## Your objective
Once you reach the line containing "Select the 男性 radio button" in the data below, restate each line word for word up to and including the one containing "Select the PROMO type cell".

## Records supplied

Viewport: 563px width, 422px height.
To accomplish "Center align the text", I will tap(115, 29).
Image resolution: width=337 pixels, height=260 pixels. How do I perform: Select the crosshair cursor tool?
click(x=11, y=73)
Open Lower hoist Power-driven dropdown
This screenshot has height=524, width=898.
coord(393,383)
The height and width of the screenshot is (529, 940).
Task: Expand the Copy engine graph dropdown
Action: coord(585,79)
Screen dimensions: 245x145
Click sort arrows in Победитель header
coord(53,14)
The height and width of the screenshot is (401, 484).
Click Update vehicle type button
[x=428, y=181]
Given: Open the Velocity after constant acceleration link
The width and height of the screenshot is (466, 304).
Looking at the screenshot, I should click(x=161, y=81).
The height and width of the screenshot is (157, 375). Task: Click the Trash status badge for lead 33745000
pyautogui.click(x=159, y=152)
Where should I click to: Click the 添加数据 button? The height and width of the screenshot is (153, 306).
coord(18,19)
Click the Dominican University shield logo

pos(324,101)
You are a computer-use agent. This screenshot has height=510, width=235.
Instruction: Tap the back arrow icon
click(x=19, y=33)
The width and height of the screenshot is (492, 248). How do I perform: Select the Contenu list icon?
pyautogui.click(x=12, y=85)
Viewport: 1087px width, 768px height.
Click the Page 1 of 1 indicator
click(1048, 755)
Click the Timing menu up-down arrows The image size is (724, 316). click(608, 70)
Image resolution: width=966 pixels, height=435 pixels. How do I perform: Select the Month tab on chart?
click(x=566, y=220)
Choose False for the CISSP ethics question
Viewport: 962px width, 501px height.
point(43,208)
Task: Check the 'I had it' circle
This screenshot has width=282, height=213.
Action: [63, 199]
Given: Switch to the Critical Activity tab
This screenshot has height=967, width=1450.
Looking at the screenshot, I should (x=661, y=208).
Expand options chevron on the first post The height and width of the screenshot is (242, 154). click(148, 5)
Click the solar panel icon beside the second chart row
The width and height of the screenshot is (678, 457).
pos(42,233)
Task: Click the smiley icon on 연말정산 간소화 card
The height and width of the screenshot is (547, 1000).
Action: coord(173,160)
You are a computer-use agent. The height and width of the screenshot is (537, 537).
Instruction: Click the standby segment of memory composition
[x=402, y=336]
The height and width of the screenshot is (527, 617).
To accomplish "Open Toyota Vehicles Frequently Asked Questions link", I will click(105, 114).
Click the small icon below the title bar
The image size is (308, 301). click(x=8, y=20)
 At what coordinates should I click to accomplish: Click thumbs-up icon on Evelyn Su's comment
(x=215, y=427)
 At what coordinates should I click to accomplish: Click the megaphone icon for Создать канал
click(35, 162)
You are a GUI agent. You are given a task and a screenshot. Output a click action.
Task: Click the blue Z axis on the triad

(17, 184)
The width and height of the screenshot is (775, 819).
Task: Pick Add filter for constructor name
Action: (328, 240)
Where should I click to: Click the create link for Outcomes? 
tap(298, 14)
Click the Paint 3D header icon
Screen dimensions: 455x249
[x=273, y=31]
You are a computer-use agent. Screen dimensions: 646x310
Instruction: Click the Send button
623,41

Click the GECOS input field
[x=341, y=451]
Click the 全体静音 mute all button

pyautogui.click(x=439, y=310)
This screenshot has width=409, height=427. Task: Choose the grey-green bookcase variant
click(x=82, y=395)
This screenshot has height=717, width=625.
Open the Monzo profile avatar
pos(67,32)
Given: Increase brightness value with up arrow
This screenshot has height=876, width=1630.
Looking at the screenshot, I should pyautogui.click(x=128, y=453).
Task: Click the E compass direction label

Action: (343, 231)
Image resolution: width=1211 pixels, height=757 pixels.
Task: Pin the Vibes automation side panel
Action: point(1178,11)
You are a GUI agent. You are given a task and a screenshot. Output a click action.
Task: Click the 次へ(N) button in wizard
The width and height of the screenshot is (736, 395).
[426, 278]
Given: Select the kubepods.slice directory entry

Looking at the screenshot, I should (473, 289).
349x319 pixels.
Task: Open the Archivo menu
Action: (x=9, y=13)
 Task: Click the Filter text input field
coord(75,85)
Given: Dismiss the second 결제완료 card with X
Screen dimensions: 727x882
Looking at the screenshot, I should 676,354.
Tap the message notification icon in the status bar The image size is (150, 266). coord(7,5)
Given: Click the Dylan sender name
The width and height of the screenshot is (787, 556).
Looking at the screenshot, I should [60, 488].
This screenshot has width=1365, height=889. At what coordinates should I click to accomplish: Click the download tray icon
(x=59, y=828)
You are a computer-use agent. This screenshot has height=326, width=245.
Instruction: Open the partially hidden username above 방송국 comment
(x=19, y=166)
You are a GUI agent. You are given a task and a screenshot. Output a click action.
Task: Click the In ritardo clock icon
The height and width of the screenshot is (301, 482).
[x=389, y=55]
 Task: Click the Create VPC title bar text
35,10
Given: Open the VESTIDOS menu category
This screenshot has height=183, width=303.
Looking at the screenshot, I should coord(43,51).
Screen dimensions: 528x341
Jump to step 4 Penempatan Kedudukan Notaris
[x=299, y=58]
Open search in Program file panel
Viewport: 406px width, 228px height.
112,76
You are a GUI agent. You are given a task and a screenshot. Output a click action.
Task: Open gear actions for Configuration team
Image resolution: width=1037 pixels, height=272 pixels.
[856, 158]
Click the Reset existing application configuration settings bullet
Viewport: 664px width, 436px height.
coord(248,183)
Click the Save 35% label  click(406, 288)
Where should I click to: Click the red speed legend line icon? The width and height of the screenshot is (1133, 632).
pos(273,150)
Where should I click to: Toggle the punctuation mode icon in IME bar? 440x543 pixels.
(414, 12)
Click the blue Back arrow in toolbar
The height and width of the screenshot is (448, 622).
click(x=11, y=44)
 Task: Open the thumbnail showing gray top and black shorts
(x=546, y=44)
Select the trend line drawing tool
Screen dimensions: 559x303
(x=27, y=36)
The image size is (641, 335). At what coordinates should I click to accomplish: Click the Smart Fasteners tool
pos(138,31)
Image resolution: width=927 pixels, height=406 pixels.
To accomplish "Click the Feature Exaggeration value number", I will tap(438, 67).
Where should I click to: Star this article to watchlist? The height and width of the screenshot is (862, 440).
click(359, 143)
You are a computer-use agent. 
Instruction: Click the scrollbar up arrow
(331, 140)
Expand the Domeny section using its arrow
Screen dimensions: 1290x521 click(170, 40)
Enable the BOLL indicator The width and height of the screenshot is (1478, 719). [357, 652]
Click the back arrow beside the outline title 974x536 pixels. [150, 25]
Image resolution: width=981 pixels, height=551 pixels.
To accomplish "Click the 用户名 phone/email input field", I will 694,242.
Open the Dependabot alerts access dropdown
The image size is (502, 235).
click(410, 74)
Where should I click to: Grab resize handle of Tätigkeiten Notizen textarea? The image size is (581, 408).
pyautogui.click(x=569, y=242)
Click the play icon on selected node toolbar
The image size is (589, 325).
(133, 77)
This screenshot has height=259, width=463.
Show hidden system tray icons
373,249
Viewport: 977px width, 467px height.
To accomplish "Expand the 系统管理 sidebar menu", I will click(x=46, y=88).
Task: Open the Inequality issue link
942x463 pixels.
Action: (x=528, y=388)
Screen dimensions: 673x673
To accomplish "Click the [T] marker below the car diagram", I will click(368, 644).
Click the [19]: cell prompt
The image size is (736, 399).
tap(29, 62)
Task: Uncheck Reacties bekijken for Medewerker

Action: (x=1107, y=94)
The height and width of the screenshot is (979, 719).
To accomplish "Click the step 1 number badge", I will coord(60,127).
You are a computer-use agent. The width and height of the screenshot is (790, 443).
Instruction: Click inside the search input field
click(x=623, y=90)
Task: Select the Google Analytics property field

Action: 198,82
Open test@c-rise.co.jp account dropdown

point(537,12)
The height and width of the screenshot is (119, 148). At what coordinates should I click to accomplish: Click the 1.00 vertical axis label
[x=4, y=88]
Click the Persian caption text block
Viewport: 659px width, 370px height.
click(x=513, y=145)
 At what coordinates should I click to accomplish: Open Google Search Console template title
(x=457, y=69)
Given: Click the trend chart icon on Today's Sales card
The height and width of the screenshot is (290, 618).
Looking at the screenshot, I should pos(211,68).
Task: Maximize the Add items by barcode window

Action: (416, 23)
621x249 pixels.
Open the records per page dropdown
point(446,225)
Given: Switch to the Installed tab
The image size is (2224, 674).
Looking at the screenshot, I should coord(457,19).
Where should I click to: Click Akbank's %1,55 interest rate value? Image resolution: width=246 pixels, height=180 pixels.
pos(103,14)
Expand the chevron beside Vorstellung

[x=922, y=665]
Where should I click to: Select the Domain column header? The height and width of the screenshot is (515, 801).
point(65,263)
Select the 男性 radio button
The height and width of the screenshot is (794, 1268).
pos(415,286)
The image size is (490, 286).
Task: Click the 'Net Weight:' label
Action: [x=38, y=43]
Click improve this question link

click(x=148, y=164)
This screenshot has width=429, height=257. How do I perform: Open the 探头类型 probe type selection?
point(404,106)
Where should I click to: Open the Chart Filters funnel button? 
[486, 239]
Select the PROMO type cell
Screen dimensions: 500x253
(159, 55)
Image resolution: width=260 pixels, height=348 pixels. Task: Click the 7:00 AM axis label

## Output for this exercise
Select the 男性 radio button
The height and width of the screenshot is (794, 1268).
pos(415,286)
The image size is (490, 286).
Task: Click the 'Net Weight:' label
Action: [x=38, y=43]
Click improve this question link

click(x=148, y=164)
This screenshot has width=429, height=257. How do I perform: Open the 探头类型 probe type selection?
point(404,106)
Where should I click to: Open the Chart Filters funnel button? 
[486, 239]
Select the PROMO type cell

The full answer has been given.